Celebrated in his day, Pierre de Manchicourt was a contemporary of Jacobus Clemens non Papa. The Epiphany responsory Illuminare, Jerusalem sets words from Isaiah and showcases Manchicourt’s highly polyphonic compositional style. Short, imitative passages weave the text into an intricate web that glitters with brightness. Voices take on scalic figures in turn, occasionally dancing together at phrases like ‘et gloria Domini’ (‘and the glory of the Lord’) and ‘super te orta est’ (‘has risen upon you’). The secunda pars opens with a strong rhythmic theme that sets the tone for yet more upbeat counterpoint, even more joyful than before. Many of the concepts and much of the imagery found elsewhere on the album are brought together in this work, and for that reason we would often choose to conclude a concert with this piece, sending the audience out on a polyphonic high! But there is one more tune we’d like to share …

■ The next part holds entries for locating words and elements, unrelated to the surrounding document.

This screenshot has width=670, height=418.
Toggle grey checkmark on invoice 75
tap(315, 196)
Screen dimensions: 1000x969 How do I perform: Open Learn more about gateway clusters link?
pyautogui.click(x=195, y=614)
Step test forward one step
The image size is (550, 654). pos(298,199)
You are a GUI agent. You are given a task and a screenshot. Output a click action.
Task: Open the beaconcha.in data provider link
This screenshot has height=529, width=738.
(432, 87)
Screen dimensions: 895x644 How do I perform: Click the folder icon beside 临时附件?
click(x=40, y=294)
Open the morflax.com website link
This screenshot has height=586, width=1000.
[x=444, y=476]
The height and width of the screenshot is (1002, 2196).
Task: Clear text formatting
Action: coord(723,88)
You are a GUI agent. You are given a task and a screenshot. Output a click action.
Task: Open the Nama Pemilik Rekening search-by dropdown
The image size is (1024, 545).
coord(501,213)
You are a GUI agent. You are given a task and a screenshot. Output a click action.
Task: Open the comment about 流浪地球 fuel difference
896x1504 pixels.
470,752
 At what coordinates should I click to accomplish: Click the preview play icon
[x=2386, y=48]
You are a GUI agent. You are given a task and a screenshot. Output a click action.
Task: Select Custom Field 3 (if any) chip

Found in numerous hymnals since the turn of the nineteenth century, the text for Bethlehem, of noblest cities is drawn from a lyrical poem attributed to Aurelius Prudentius Clemens (348-after 405): O sola magnarum urbium. In 1568, it was introduced into the revised Roman Breviary by Pope Pius V as the Lauds hymn during Epiphany, and in 1849 the text was translated by the English clergyman Edward Caswall. The tune was adapted from a melody in Christian Friedrich Witt’s Psalmodia sacra (1715) and is commonly known as ‘Stuttgart’. I arranged this beautiful hymn tune as an encore for our seasonal concert series, showcasing the melody in a variety of forms, from a unison line to extended six-part harmony.